Generally speaking, since GPUs are designed for massive parallelism (on the order of tens of thousands of threads), linear algebra libraries perform best when matrices are large (say, dimensions > 512) and square-ish in shape. For very small matrices (say, dimensions < 32) one can often achieve very good performance by batching operations for multiple matrices. Most challenging are therefore medium-sized matrices: the GPU may not be used optimally for those. But even in those cases the performance will generally still be much better than if the work were performed on a CPU.

Hi njuffa,

Thanks for your kind reply.

I’m using a 780Ti card, I’m not sure if it limits the performance.
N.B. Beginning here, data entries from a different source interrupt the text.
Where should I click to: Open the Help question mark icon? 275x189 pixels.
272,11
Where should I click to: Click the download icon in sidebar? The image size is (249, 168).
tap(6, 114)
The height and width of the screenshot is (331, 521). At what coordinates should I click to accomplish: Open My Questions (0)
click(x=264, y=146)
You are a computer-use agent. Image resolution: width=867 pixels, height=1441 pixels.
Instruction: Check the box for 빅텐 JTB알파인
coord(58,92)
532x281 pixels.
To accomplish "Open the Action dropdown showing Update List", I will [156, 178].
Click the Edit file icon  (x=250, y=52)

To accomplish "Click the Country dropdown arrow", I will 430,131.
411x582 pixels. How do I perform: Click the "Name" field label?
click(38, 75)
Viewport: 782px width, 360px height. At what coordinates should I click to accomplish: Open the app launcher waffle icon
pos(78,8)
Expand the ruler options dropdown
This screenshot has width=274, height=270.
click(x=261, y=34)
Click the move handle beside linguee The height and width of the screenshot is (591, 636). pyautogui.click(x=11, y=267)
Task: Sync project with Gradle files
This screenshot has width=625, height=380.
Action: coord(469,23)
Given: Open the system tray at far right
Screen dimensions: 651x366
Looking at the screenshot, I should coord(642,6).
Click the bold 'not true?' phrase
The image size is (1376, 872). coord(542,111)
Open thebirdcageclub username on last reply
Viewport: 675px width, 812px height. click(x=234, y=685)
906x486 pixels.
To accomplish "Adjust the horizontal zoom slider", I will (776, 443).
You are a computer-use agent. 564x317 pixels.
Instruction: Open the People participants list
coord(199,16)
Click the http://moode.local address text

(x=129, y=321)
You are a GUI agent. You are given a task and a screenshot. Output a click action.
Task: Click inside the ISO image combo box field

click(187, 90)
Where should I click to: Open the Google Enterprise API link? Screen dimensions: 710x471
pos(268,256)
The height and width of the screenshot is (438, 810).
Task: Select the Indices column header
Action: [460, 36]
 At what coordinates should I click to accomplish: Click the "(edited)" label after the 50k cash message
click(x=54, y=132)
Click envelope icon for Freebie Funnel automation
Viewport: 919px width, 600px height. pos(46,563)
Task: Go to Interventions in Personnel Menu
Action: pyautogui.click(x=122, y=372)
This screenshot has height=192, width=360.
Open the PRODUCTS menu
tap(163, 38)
But when I used to run tests with matrices of size 4096x4096, it delivered some very good performance, like 75% of the peak (almost twice what I got here).

My questions will be,

  1. what sizes will likely to be considered to form a big matrix?
  2. should I ensure the all sizes are multiples of 32?
  3. should I try to keep everything a square matrix (or at least close to square)?

Thank again!

I already gave some very approximate criteria for matrix size in #2. Making the dimensions a multiple of 32 would likely eliminate edge-case handling in the GEMM implementations. Depending on how thread blocks in GEMM kernels are organized, keeping all dimensions a multiple of 16 might be sufficient for that. Matrices that are close to square in shape will generally result in better performance compared to matrices with extreme aspect ratios. There are usually some small performance differences (+/-5%) based on transpose modes as well.

With 4K x 4K matrices you should already be approaching the speed of light for GEMM. This is easy to see if you plot the FLOPS for square matrices whose dimensions are increasing powers of two (e.g. 256, 512, 1024, …). The graph should asymptotically approach an upper limit.